Of those casts about 73 casts are conversions from a floating point value to integral value, like:
cast(uint)(x * 1.75)
cast(int)sqrt(real(ns))

In some cases you can use the to! template instead of cast.

- - - - - - - -

About 20 casts are conversions from a floating point value returned by floor/round/ceil to integral, like:
cast(ubyte)round(x)
cast(int)floor(y)

At first looking at std.math I was a bit puzzled by those functions returning a floating point value. 99% of the times I need to cast their result to an integral value. But what type of integral type? So I think I'd like those functions (or similar functions) to accept a template type argument to specify what type I want the result:
round!ubyte(x)
floor!int(y)

- - - - - - - -

About 20 casts are for the return type of malloc/calloc/realloc/alloca, like:
cast(ubyte*)alloca(ubyte.sizeof * x);
cast(T*)malloc(typeof(T).sizeof * 10);

A set of 3 little wrappers around those functions in Phobos can remove those casts (this can't be done with alloca), they are safer than using the raw C functions:
cMalloc!T(n)
cCalloc!T(n)
cRealloc(ptr, n)

- - - - - - - -

About 14 are reinterpret casts, sometimes to see an uint as a sequence of ubytes, array casts, etc:
cast(ubyte*)&x;
cast(ubyte[4]*)&data;
cast(uint[])text.to!(dchar[])
cast(ubyte[3])[x % 256, y % 256, x % 256]

- - - - - - - -

About 8 casts are needed by the opposite of std.string.representation, so they replace a unrepresentation function.

See:
https://d.puremagic.com/issues/show_bug.cgi?id=10162

With such function in Phobos all or most of such casts are not needed.

- - - - - - - -

About 7 are caused by feqrel, that requires mutable arguments:
const double x, y;
feqrel(cast()x, cast()y)
I presume this is just a Phobos bug, so such casts can eventually be removed.

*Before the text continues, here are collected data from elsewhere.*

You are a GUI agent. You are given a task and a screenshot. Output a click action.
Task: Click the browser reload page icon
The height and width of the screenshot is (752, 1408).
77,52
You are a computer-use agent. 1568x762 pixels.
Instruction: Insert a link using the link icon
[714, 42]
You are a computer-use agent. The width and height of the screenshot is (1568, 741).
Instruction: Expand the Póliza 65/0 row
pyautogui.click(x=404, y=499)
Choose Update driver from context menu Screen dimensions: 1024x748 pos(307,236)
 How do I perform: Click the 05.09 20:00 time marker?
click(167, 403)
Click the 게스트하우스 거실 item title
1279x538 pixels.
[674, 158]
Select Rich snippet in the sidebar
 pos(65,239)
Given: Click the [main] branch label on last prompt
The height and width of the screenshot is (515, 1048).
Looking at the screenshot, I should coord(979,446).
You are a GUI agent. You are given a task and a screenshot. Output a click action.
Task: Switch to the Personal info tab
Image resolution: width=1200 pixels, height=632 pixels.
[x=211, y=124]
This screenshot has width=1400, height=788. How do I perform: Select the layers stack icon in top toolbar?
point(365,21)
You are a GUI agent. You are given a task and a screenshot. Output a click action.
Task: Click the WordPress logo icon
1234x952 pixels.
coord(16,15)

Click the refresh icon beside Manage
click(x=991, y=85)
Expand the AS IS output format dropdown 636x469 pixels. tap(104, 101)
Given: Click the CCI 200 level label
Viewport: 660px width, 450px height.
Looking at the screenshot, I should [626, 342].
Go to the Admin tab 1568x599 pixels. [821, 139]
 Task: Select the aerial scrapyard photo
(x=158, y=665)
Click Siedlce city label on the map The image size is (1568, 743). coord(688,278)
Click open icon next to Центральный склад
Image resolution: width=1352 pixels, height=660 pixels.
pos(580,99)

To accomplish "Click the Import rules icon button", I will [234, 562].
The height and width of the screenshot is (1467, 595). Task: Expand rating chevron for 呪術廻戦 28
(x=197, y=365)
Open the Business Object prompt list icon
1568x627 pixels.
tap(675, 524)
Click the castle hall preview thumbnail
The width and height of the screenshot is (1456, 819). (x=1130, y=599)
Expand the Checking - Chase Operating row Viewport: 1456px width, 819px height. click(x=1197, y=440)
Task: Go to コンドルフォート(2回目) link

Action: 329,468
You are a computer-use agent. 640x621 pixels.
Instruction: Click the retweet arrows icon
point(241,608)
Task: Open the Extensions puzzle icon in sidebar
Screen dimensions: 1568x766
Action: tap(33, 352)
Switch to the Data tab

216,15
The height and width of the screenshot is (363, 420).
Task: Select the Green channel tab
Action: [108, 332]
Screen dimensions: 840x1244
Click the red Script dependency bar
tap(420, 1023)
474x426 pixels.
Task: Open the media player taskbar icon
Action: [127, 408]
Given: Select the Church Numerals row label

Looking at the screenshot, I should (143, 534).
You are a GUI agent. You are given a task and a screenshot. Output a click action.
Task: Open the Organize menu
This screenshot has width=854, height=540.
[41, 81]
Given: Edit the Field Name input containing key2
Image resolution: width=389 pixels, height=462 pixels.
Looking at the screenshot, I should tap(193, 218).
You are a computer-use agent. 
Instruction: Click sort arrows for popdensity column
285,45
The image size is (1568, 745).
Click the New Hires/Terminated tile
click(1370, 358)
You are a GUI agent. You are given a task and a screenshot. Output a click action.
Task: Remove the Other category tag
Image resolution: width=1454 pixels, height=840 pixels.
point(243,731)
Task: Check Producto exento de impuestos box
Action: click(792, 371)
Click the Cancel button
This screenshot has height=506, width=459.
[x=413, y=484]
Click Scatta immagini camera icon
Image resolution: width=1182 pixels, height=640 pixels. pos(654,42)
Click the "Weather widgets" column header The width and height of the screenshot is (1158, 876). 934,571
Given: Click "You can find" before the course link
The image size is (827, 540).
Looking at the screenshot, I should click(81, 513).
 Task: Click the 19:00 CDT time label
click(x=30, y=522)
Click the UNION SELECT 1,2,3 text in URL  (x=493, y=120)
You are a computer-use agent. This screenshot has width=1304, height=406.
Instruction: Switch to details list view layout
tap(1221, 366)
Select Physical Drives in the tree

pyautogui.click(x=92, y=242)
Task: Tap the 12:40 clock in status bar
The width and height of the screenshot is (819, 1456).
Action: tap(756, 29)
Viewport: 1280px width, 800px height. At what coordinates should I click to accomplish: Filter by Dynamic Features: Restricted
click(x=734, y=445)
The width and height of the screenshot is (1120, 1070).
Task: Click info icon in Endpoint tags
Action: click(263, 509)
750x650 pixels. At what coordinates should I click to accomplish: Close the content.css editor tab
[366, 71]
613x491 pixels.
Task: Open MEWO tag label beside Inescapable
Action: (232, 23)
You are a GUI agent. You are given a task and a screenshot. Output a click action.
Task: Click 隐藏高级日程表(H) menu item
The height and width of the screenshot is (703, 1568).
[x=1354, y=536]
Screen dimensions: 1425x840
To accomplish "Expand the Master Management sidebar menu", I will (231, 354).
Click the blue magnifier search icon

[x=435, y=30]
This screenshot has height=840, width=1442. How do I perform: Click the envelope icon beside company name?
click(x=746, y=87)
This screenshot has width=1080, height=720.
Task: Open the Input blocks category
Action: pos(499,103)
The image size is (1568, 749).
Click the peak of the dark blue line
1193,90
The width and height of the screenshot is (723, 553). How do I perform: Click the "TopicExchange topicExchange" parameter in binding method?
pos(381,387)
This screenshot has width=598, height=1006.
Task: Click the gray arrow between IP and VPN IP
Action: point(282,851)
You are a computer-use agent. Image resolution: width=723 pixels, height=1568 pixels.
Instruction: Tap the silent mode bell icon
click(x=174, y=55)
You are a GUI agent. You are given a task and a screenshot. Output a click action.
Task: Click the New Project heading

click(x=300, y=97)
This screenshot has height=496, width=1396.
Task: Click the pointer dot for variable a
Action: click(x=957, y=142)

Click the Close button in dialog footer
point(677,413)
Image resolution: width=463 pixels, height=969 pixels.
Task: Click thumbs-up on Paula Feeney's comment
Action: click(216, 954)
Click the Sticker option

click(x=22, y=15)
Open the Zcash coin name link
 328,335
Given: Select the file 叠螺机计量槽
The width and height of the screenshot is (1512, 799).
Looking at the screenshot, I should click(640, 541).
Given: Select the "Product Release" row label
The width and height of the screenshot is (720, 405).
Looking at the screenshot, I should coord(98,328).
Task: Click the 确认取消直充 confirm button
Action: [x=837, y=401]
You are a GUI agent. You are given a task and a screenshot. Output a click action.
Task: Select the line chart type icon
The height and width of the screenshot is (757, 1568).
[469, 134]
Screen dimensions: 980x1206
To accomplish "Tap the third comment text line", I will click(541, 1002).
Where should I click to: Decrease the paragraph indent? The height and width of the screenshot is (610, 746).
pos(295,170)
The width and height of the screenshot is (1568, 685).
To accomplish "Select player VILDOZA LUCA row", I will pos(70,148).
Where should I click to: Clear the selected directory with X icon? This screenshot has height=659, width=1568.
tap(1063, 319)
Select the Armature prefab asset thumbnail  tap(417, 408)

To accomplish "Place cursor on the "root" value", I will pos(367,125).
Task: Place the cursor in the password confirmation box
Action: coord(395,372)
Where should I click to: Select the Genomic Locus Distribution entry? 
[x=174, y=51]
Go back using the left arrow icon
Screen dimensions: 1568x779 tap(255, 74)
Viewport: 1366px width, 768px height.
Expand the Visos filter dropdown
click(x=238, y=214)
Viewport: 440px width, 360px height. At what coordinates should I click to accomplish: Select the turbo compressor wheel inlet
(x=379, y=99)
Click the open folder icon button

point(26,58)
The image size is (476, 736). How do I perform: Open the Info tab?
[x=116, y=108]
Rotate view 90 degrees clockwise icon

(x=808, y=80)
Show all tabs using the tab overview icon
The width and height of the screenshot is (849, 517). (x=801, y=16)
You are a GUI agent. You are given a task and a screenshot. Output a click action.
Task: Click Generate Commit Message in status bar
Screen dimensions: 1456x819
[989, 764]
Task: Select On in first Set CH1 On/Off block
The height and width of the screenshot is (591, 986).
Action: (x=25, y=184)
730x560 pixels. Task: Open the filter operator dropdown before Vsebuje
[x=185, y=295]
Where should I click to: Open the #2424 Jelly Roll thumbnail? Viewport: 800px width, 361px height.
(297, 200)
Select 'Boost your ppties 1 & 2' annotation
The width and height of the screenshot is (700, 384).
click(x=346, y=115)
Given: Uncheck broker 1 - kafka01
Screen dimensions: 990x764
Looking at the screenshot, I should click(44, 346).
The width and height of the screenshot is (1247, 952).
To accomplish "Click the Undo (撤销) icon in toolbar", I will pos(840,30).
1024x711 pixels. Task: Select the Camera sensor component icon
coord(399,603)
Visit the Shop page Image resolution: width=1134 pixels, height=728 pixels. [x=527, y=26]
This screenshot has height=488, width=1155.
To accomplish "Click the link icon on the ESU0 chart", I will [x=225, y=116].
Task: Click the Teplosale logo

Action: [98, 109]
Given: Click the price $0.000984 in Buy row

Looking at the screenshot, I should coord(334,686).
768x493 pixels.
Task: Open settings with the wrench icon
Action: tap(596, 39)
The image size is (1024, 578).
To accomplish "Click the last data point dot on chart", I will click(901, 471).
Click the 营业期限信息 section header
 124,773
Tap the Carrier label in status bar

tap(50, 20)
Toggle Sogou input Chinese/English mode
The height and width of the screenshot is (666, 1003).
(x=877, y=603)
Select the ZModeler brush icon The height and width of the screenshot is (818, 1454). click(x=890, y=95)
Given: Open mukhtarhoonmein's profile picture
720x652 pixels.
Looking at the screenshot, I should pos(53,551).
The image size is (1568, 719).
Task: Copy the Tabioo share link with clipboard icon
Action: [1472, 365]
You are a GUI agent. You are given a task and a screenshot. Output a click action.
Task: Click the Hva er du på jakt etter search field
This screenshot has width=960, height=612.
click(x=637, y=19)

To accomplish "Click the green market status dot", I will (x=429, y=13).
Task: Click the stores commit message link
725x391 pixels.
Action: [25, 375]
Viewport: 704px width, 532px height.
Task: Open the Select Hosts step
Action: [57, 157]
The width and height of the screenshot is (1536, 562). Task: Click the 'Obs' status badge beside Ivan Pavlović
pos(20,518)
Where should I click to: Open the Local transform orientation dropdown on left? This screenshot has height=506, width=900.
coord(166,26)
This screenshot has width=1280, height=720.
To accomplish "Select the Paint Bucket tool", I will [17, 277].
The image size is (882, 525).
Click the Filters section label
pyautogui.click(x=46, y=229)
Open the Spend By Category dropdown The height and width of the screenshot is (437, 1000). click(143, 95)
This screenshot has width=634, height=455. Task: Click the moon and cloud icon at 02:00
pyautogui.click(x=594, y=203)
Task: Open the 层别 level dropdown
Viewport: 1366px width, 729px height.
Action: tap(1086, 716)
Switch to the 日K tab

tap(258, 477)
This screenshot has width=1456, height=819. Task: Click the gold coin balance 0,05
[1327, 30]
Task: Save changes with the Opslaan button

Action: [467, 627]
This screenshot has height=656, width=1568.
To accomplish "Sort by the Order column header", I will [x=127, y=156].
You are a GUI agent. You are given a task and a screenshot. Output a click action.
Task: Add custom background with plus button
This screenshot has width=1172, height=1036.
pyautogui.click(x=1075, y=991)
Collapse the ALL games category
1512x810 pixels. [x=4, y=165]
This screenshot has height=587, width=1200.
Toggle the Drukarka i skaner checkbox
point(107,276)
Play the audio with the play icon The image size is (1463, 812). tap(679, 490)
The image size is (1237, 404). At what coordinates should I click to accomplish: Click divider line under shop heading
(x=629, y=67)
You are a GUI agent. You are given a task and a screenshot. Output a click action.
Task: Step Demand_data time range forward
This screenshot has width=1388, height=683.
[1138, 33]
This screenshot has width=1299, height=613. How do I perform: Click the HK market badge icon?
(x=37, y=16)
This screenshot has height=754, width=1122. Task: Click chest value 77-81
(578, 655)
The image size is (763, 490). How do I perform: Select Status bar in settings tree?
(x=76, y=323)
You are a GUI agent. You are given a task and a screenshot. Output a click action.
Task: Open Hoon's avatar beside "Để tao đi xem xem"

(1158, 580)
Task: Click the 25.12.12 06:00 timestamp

https://d.puremagic.com/issues/show_bug.cgi?id=6586

- - - - - - - -

About 6 casts are used to convert an array of enums to an array of the underlying type, like:

enum C : char { A='a', B='b' }
C[50] arr;
cast(char[])arr

Keeping 'arr' as an array of C is handy for safety or for other reasons, but perhaps you need to print arr compactly or you need the char[] for other reasons.

I think you can't use to! in this case.

- - - - - - - -

About 5 casts are used to convert the result of std.file.read to an usable array type (because in some cases readText is not the right function to use), like:
cast(char[])"data1.txt".read
cast(ubyte[])"data2.txt".read

The cast can be avoided with  similar function that accepts a template type (there are perhaps ways to this with already present Phobos functions, suggestions are welcome):
read!(char[])("data1.txt")

- - - - - - - -

About 4 casts are needed because the D compiler misses some "obvious" value range propagations, like:

void foo(immutable ulong x) {
    if (x <= uint.max)
        uint y = x;

    char['z' - 'a' + 1] arr;
    foreach (immutable i, ref c; arr)
        c = 'a' + i;
}


struct Foo {
    immutable char c;

    this(in int c_)
    in {
        assert(c_ >= '0' && c_ <= '9');
    } body {
        this.c = c_;
    }
}


See:
https://d.puremagic.com/issues/show_bug.cgi?id=9570
https://d.puremagic.com/issues/show_bug.cgi?id=10594
https://d.puremagic.com/issues/show_bug.cgi?id=10685
https://d.puremagic.com/issues/show_bug.cgi?id=12514

- - - - - - - -

About 4 casts are used by hex strings, like:

ubyte[] data = cast(ubyte[])x"00 11 22 33 AB";

I think hex strings should be implicitly castable to ubyte[], avoiding the need to a cast, or if you don't like implicit casts then I think they should be of type ubyte[], because in about 100% of the cases I don't want a char[].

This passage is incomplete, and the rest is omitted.